1.ª Todos los emigrados y desterrados por motivos políticos quedan en libertad de volver a sus hogares, a la posesión de sus bienes, al ejercicio de su profesión o industria, y al goce de sus condecoraciones y honores, bajo la segura protección de las leyes.

2.ª No se entienden restituidos por este decreto los empleos y sueldos que obtenían al tiempo de las convulsiones en que fueron comprometidos; pero quedan aptos, como los demás españoles, para solicitar y obtener cualquier destino a que el gobierno los considere acreedores.

3.ª A nadie se le formara ya causa por delito de infidencia cometido antes del día 15 de este mes, aunque estuviese entablada la acusación.

4.ª Se sobresee desde luego en todas las causas de infidencia pendientes, y se pondrá en libertad a los reos.

5.ª Las sentencias pronunciadas antes de la fecha del decreto, que no se hayan puesto en ejecución, quedan sin efecto, y no podrán citarse en juicio ni fuera de él, sino en el caso de reincidencia: cesan por consiguiente las condenas que se están cumpliendo en virtud de tales sentencias; y los bienes secuestrados por estas causas se devolverán a los acusados, y no se exigirán las costas causadas y no satisfechas en el procedimiento de las referidas causas.

6.ª Cesan los juicios de purificación; y los que están aún pendientes se declaran fenecidos a destino a favor de los interesados.

7.ª Por esta amnistía se impone un olvido eterno a todos los delitos de infidencia (no a otros), cualquiera que haya sido su denominación.

8. Se exceptúan de esta real determinación los que votaron la destitución del rey en Sevilla, y los que acaudillaron fuerza armada contra su soberanía, conforme al tenor del mismo decreto.

{4} En el Ferrol el comandante del apostadero tuvo avisos y sospechas acera del espíritu y de las intenciones del regimiento de Extremadura, que mandaba don Tomás de Zumalacárregui, célebre después en la guerra civil, intenciones que frustró, si existían, formando la brigada de marina y adoptando otras disposiciones. Pero hubo de conducirse con poco tacto con el coronel y gobernador Zumalacárregui, que protesto de su inocencia y la hizo constar en el proceso que se formó, en términos de exasperarle en lugar de atraerle.
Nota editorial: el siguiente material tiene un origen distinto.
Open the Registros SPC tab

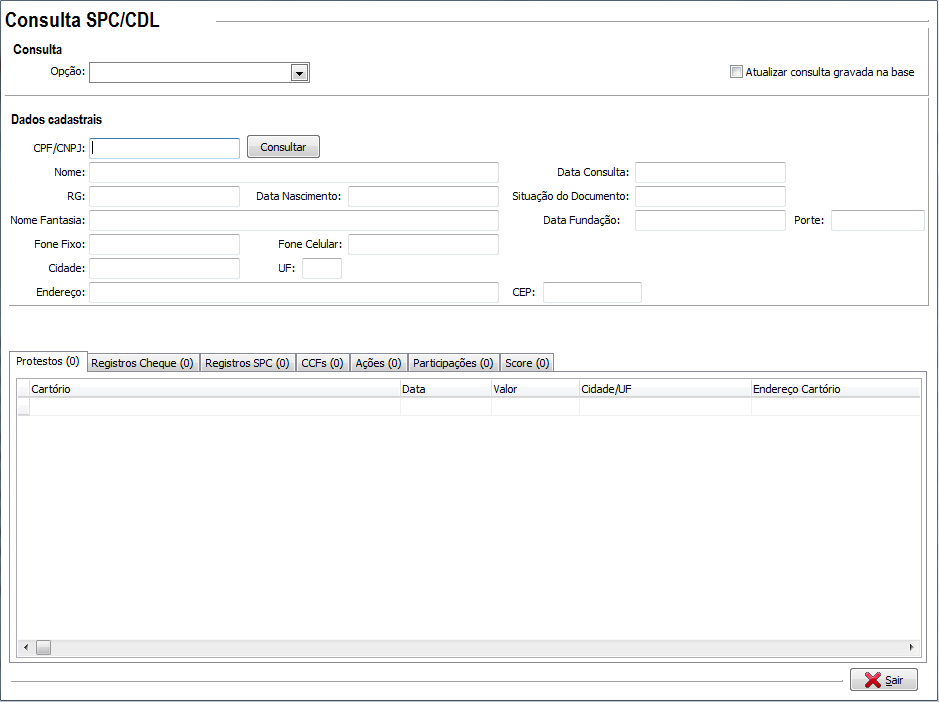pyautogui.click(x=247, y=363)
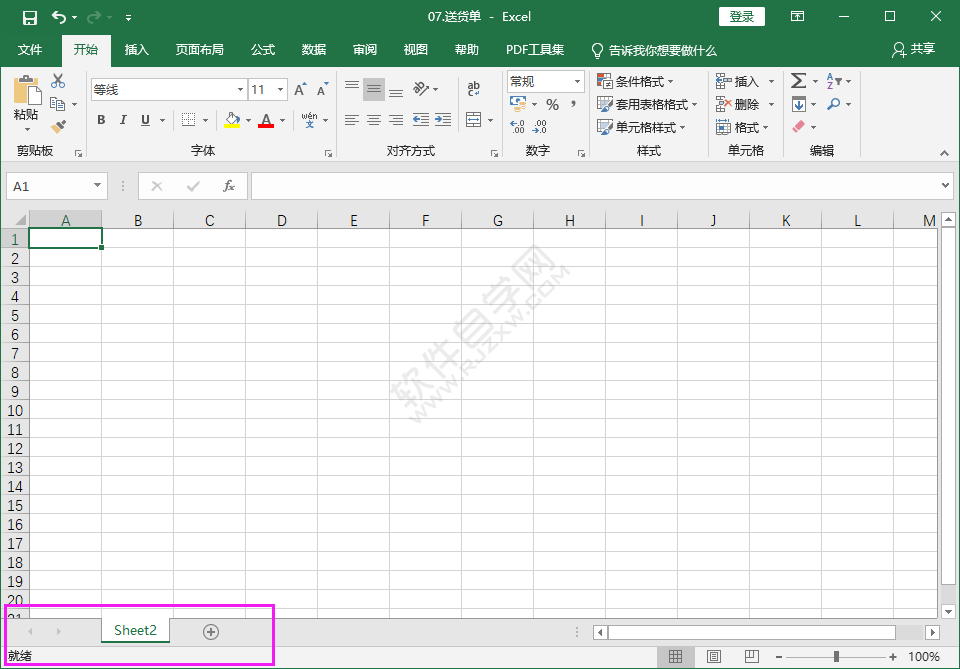Click the comma style icon
960x669 pixels.
coord(571,103)
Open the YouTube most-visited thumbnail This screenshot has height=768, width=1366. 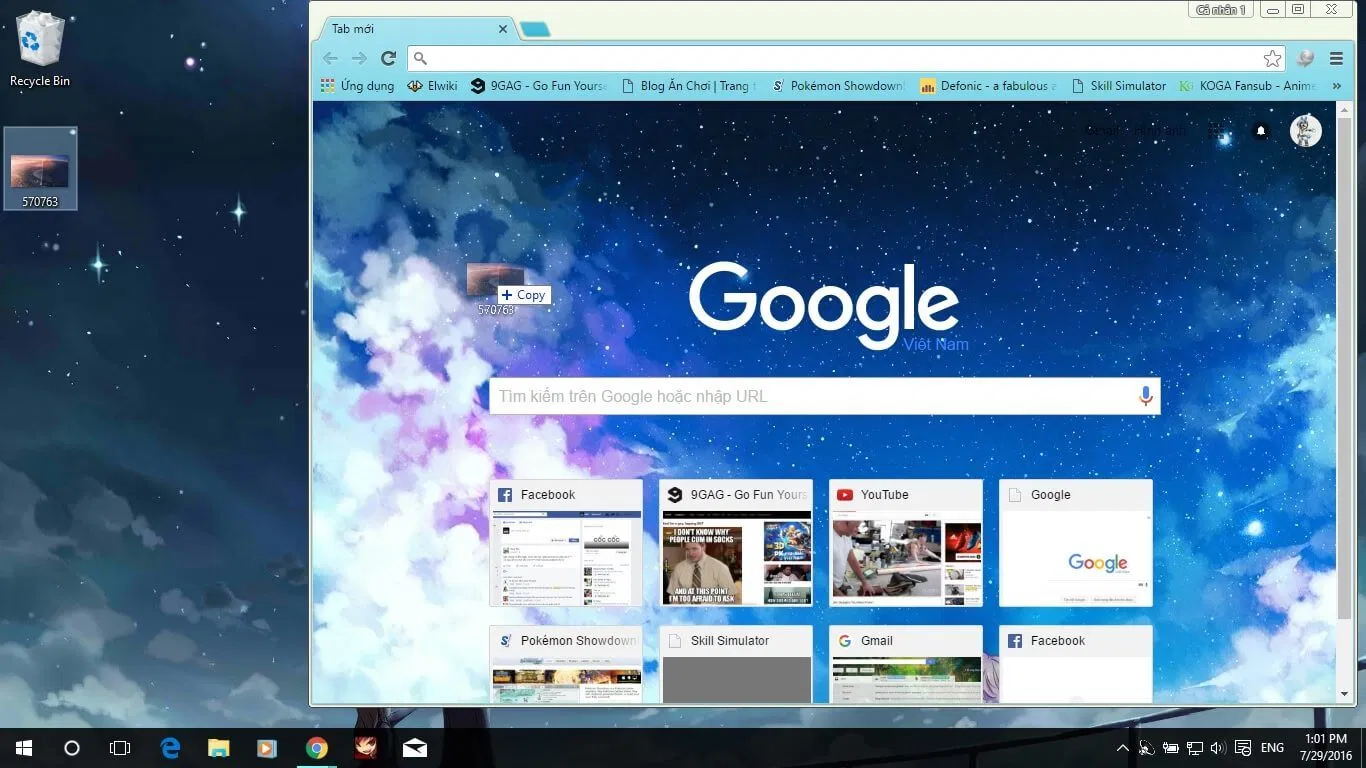click(x=905, y=543)
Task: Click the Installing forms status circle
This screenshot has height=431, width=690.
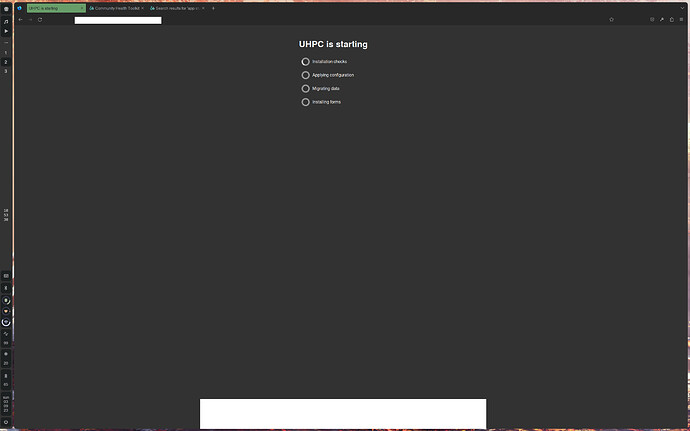Action: (x=306, y=102)
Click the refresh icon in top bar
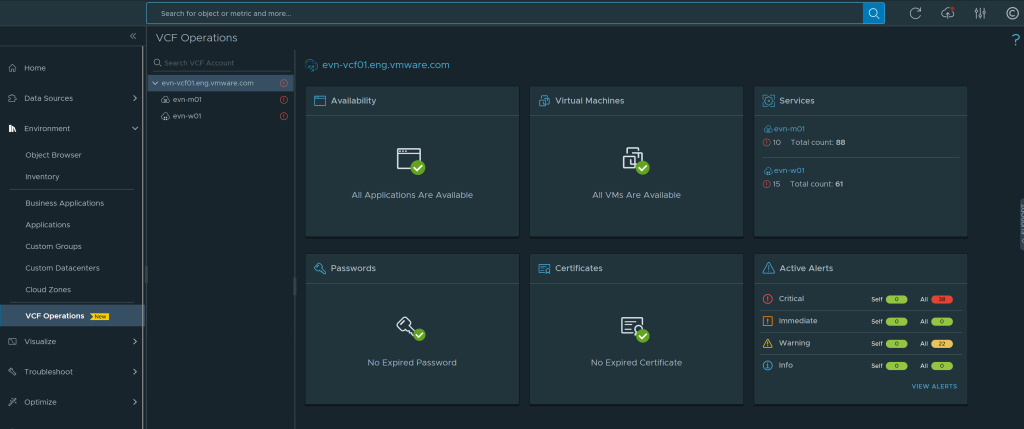This screenshot has width=1024, height=429. click(915, 13)
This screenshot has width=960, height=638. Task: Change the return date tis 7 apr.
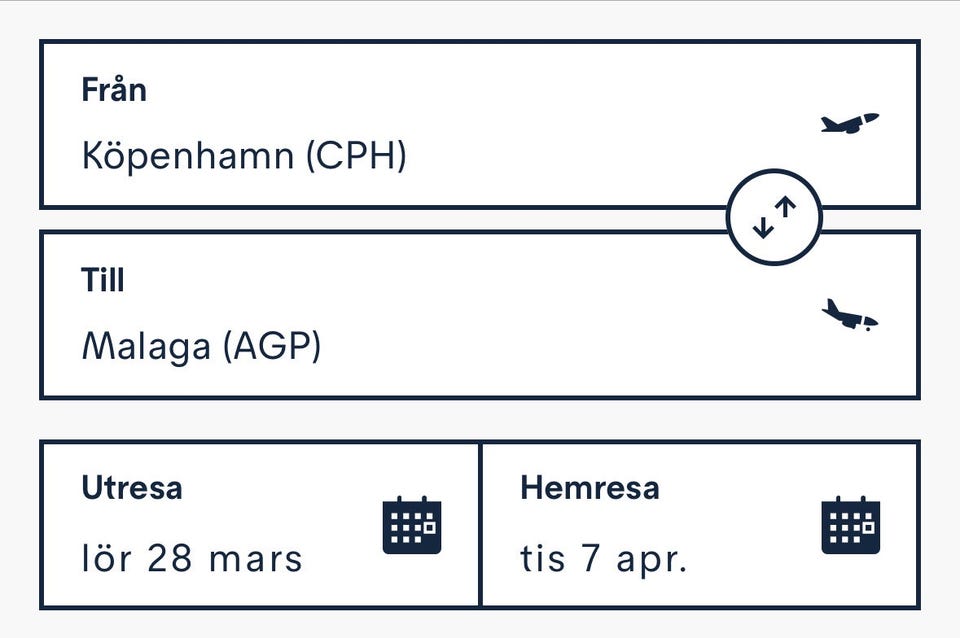coord(604,558)
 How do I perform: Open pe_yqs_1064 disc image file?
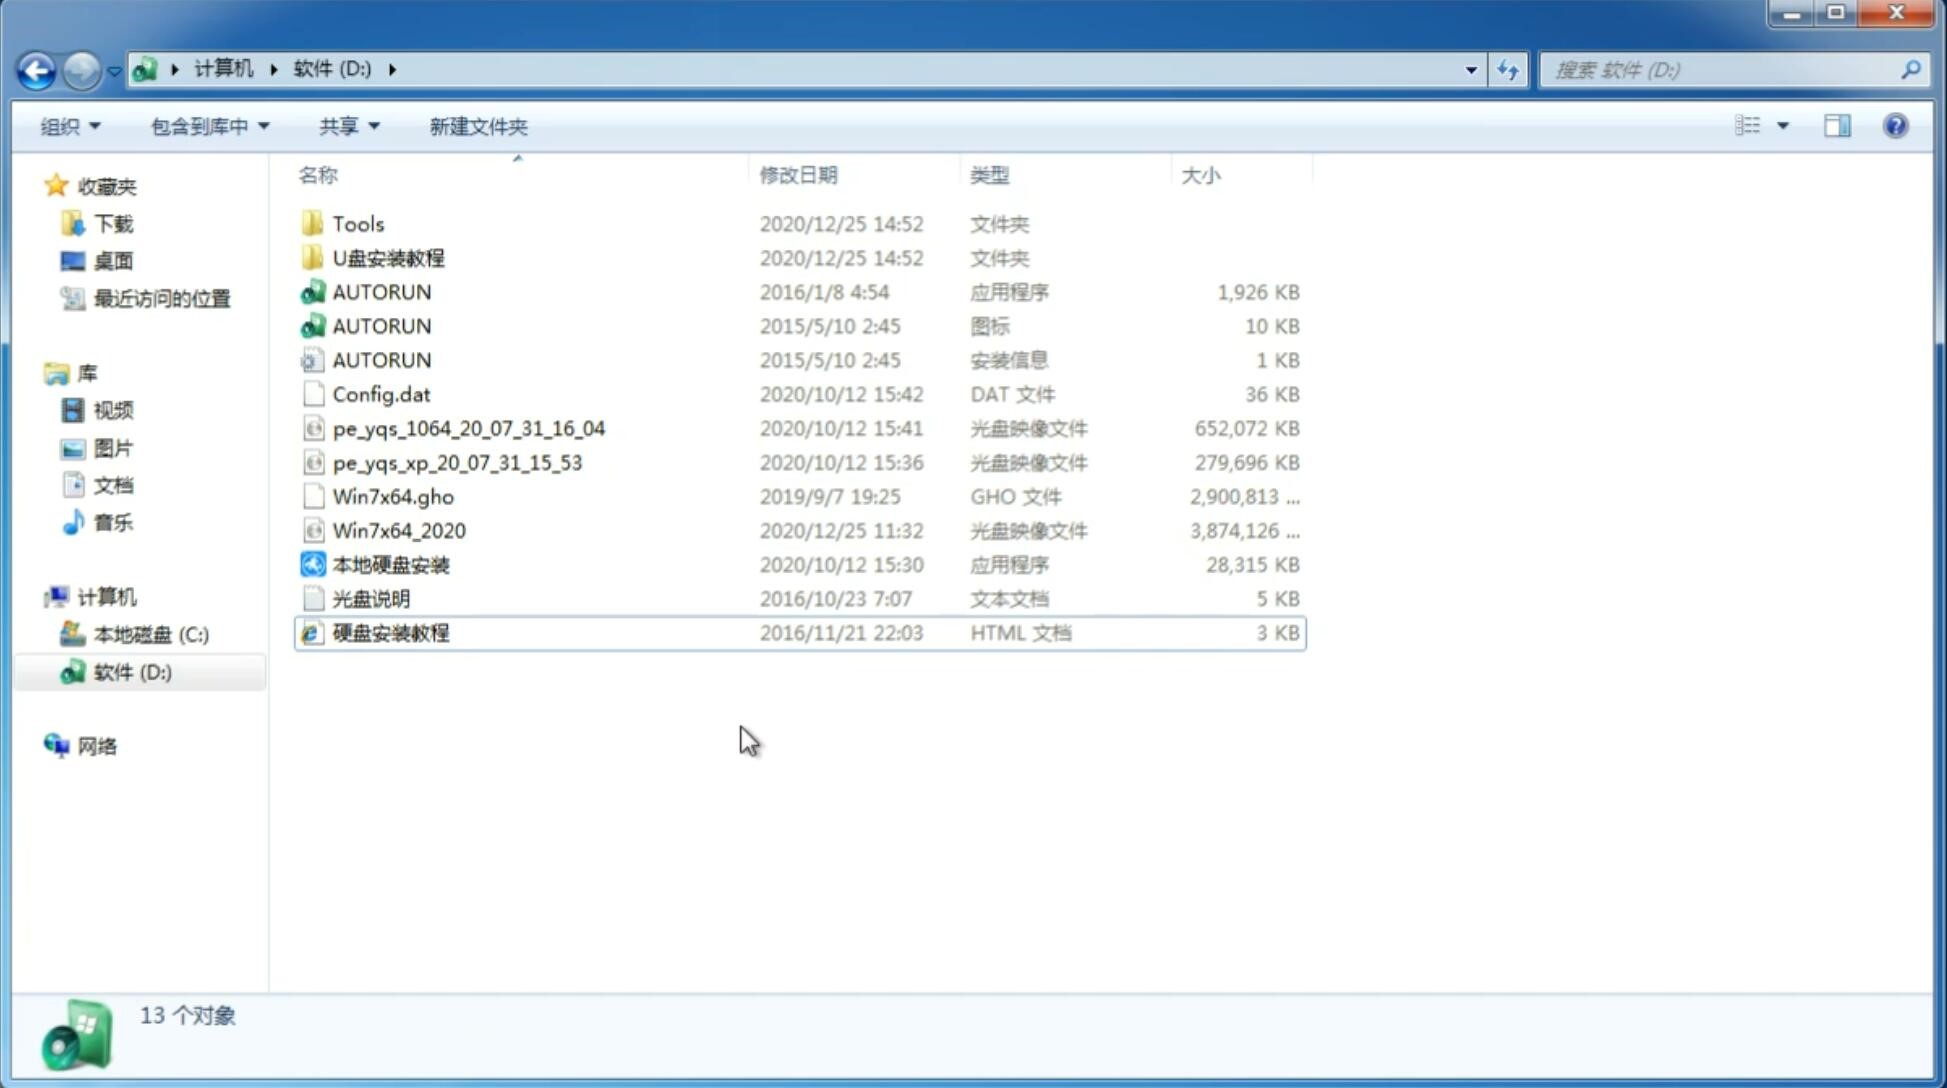[468, 428]
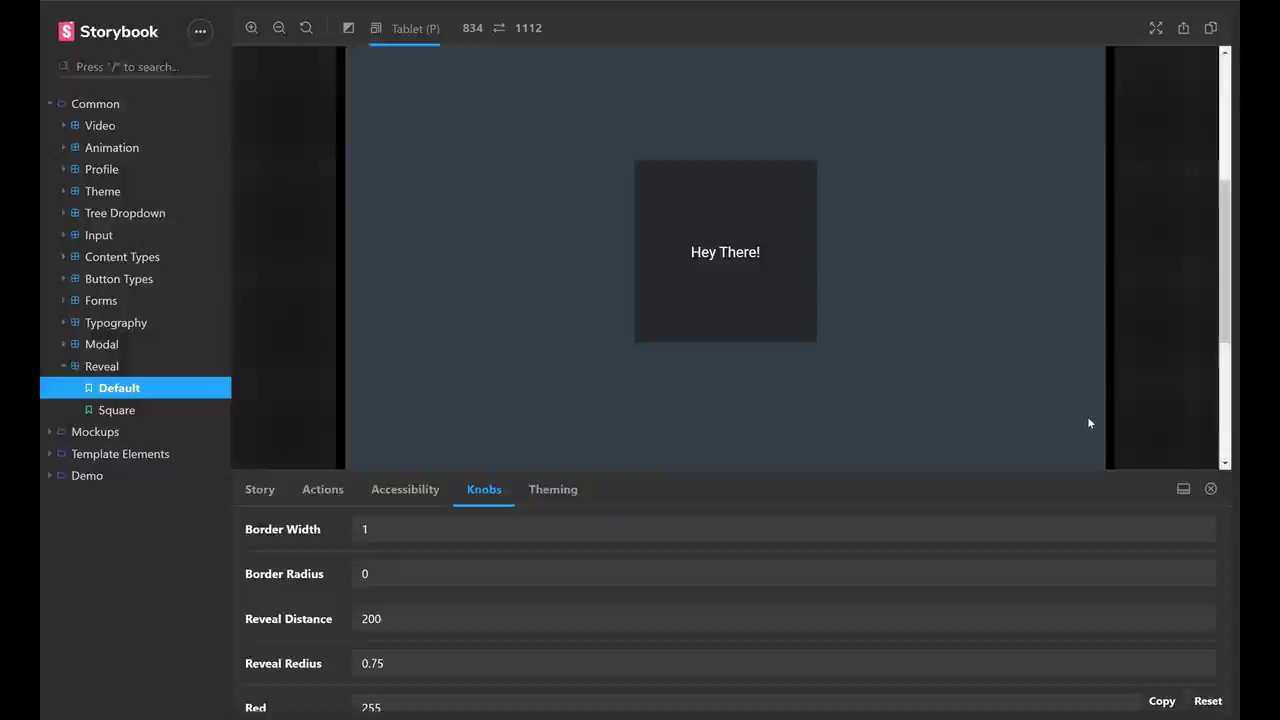Switch to the Accessibility tab

[405, 489]
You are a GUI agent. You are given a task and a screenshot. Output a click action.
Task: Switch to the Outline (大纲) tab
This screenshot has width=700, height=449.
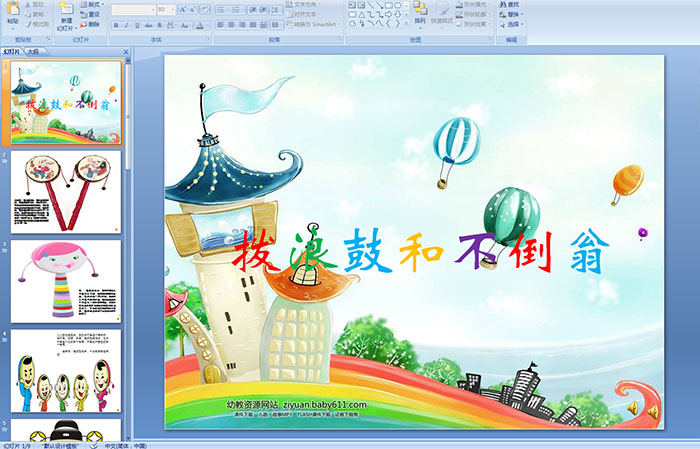tap(33, 51)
Atribúyese a estos disgustos el principio de haberse decidido después aquel bravo jefe militar a pasarse al campo de don Carlos.

{5} Un poco más adelante (26 de diciembre, 1833) fue suprimido, por innecesario ya, quedando los capitanes generales de inspectores de los voluntarios realistas de sus respectivos distritos, lo cual variaba muy radicalmente la organización de aquellos cuerpos.